A challenge with this data will be data cleaning and understanding its meaning – we know from Estates that there is some missing data
The data and a data description are in this Sharepoint folder.
Project option 2: Video game data from the Steam catalogue
An independent Steam user used Steam’s API (https://steamcommunity.com/dev, under the license in https://steamcommunity.com/dev/apiterms) to scrape publicly available data from Steam during October 2024. They then cleaned the data, organised it into an easier-to-use database, and made it publicly available. The same user also did some analysis of the data, which can be seen in this YouTube video: https://youtu.be/qiNv3qv-YbU.
We would like you to provide further insights about the data. Don’t just repeat what the above video has done but go beyond it (you may use it as inspiration). You could ask one or more of the following questions, or pose your own question related to this data:
- What is the relationship between review scores and game tags?
- Does release date affect anything significantly?
- Are there specific games that caused a big impact to their genre?
Note that the dataset is larger than the others and is presented in the form of several different .csv files that you would need to combine cleverly to answer most of the interesting questions.
A GitHub repository containing the data, along with a description of the dataset, can be found here: https://github.com/NewbieIndieGameDev/steam-insights. Note that the dataset only contains information about the games themselves at the time it was scraped, and not about playtime or about temporal changes to the data.
Project option 3: University of Edinburgh Course data
Having moved to a new Timetabling system in 2024/25, the University of Edinburgh is running a projectto improve Timetabling and Course Selection processes. The aim is to “deliver a stable, detailed and accurate timetable for students before [students] start the academic year. It is also working to ensure students choose from a suite of courses that are available to them within a reasonable set of parameters and that this is explained and transparent to all.”
There are a number of challenges in timetabling and course selection, including: (1) Courses offered change from year to year; and (2) the course catalogue and Degree Programme Tables should be stable from the publication date each year (around 11 April), but there are changes to courses offered, the delivery semester, and availability to visiting students after this point.

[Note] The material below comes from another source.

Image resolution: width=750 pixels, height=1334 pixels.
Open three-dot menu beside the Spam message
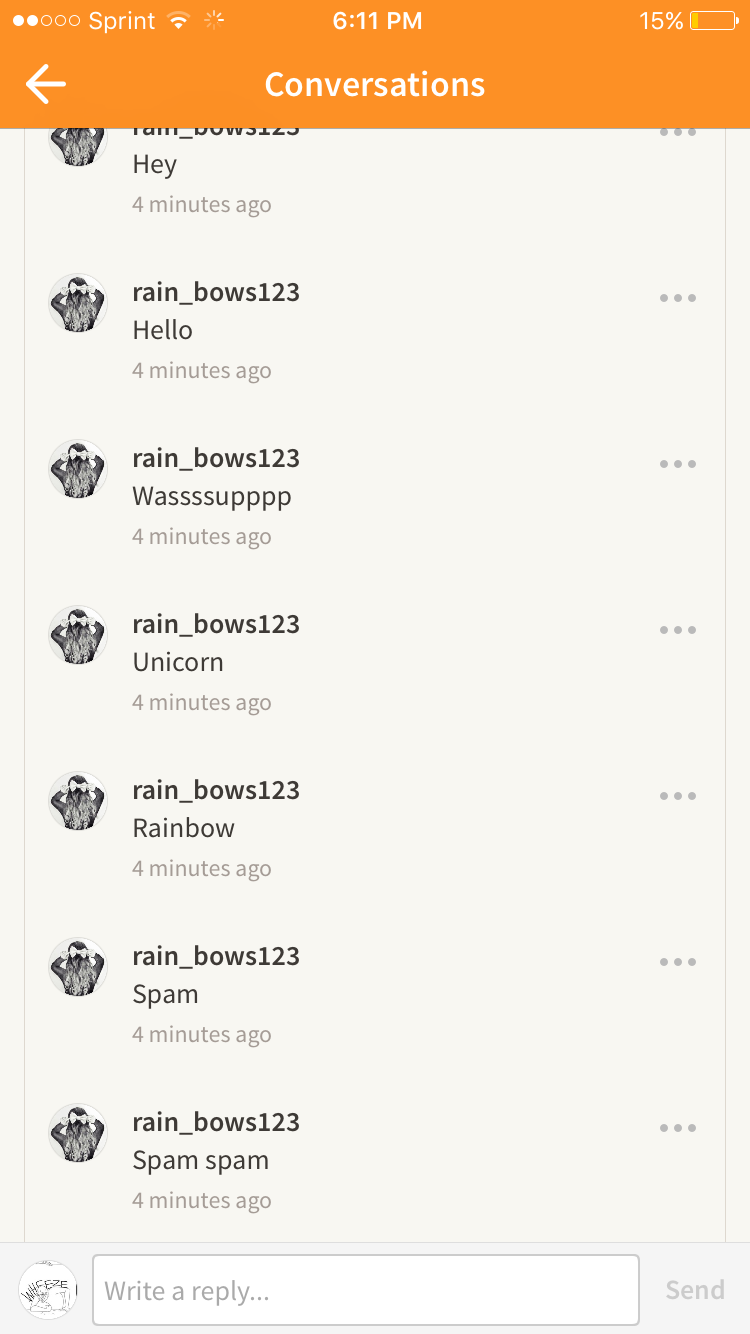tap(677, 961)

We have provided course catalogue data dumped at various times through the planning period in 2022/23, 2023/24 and 2024/25. In addition, you could try scraping data from DRPS from the current and previous years – this information is Copyright University of Edinburgh. You could ask one or more of the following, or pose your own question related to this data.
- How stable is our offering of courses over the years, e.g. how many courses courses open and close each year and what's the fraction of 10, 20 and 40 credit courses?
- How many changes in the DRPS were there in the past 3 years after the publication date, and when did these changes happen?
- Potentially more detailed questions about the nature of courses
The data provided should be fairly clean, but a challenge is thinking what metrics you could use to show changes. You could try some web scraping to get more information about courses from their DRPS entries – if so, please be mindful to follow the principles of ethical webscraping in the lecture notes.
The data and a data description are in this Sharepoint folder.
Feedback via written update or presentations (not for credit)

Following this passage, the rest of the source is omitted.